I strongly disagree. If an attacker gains access to a system as an admin user, that is a much larger problem than a non-admin user. Designing an environment as you suggested helps compartmentalize that, but it doesn't help the fact that a SAM database from one of those machines can potentially spell an almost company-wide compromise. Such a strategy gives far too much opportunity for lateral movement in case of a single compromised machine.
> It is trivial to block or even reroute DNS queries to unapproved servers at the firewall.
That's a good point.
>I disagree. Anti-virus software has negative value and always causes significantly more trouble than it is worth. Case in point, the very issue we're talking about.
Regardless of your feelings on antivirus (I'm ambivalent myself), I don't quite see how a potential abuse of an antivirus software, which can lead to EoP, is justification for allowing all users in an enterprise to have full local admin privileges.
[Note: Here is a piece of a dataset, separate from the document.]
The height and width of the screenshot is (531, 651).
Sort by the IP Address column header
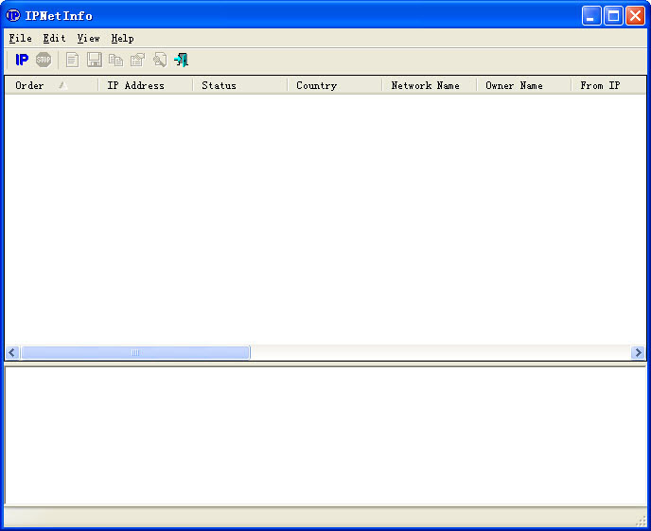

You're cutting out the step where an attacker has to exploit an EoP vulnerability.
> This is a minor inconvenience at best, that's what imaging is for.
True, but if I can avoid the trouble by limiting user privileges, why not?
> If it were a nightmare, I'd have expected to see more issues arise from it throughout my career, but I've yet to see even one instance where a user having local admin has caused any significant trouble.
It's possible it may never be a problem in $arbitraryEnvironment, but that doesn't make it good security practices. I can imagine that in smaller environments, it may even be somewhat manageable.
There will probably be circumstances that create a need for local admin access as you described, but I don't think it should be the modus operandi.